• [About this task]
From the entries provided below, copy each line that contains the word "computer".
▶
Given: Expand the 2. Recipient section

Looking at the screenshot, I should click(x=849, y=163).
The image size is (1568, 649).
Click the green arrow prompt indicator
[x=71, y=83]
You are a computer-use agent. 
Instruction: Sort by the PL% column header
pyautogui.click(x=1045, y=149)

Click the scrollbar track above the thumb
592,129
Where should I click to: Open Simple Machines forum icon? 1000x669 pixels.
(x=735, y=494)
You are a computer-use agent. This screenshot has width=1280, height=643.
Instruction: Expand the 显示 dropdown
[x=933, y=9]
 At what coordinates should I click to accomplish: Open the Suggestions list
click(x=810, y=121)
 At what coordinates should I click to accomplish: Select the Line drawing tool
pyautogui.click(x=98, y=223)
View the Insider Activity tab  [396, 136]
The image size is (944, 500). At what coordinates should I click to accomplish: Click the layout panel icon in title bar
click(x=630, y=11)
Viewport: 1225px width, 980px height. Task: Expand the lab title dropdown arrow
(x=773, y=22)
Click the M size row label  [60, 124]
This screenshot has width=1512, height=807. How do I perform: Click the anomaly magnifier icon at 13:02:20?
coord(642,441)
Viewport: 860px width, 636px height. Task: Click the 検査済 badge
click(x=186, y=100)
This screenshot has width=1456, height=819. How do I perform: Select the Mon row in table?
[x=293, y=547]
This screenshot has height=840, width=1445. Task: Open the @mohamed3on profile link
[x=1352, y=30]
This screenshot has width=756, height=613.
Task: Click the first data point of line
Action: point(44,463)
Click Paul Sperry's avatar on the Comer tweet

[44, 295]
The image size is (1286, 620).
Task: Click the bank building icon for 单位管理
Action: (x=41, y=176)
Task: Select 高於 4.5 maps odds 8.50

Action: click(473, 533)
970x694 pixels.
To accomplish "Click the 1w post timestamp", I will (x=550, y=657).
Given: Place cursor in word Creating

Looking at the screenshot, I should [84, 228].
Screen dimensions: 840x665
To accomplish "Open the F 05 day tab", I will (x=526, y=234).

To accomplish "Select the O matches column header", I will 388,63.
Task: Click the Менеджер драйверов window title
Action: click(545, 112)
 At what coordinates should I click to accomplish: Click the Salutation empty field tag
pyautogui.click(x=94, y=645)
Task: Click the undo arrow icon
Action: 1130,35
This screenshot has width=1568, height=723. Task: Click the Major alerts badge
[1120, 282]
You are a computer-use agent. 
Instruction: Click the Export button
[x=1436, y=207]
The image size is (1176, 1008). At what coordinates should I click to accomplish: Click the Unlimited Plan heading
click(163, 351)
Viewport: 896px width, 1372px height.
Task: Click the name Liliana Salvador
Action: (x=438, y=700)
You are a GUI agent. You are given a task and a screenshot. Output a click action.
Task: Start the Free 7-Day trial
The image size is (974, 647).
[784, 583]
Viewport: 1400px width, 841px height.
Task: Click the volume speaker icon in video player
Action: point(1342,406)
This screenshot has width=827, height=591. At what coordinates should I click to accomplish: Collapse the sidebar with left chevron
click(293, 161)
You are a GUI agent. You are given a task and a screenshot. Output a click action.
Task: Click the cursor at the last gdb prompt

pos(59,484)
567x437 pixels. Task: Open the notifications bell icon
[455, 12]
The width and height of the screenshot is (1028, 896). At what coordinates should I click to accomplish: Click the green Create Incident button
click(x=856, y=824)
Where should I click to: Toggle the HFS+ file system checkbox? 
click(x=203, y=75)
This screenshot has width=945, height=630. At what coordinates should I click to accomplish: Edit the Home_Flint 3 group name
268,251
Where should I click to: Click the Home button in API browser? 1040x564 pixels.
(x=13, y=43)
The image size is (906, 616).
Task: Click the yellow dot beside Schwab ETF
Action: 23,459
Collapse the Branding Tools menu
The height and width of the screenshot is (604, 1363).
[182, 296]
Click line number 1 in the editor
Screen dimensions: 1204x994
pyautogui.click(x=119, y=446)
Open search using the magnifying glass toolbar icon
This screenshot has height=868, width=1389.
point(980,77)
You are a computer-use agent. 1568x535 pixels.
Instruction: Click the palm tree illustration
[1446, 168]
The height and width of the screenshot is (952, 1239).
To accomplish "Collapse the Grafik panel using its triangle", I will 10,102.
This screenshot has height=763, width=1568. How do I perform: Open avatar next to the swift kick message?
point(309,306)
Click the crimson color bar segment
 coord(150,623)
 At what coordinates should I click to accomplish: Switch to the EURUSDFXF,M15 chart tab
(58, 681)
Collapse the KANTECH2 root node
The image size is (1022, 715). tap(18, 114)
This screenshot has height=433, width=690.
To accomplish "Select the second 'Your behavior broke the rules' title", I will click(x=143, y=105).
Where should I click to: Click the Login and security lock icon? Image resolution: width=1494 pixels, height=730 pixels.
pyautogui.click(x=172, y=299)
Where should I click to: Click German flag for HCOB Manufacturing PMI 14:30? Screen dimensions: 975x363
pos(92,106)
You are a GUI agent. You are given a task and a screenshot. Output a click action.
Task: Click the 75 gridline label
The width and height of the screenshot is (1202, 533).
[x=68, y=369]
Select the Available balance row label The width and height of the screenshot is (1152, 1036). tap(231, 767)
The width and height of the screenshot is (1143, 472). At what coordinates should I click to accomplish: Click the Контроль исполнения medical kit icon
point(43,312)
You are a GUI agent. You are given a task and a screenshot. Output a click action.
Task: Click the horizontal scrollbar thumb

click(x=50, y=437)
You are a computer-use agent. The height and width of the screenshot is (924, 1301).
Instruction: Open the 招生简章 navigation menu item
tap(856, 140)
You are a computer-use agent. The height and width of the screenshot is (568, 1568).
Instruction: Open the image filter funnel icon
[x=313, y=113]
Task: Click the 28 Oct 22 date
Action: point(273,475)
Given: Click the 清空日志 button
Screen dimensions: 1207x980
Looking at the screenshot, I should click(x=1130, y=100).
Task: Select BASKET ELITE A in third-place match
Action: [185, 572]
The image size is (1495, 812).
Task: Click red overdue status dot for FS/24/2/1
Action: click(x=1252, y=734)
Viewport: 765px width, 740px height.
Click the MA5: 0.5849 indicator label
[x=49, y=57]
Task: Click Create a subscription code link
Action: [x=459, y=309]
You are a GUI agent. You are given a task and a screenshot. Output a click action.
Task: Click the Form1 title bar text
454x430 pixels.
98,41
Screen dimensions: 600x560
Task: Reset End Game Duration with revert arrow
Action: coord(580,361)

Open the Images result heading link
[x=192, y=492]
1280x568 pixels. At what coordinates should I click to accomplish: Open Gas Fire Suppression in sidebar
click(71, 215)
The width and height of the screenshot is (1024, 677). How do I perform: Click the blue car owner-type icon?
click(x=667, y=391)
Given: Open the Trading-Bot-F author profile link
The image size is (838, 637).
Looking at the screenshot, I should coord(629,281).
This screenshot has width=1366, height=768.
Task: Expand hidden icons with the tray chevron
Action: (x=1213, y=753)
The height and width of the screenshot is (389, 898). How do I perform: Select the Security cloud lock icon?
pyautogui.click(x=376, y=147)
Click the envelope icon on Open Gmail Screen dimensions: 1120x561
◀
• [Result of the task]
You are a computer-use agent. 
You are a computer-use agent. This screenshot has width=1280, height=643.
You are a computer-use agent. 
You are a computer-use agent. 1568x535 pixels.
You are a computer-use agent. The height and width of the screenshot is (924, 1301).
You are a computer-use agent. The height and width of the screenshot is (568, 1568).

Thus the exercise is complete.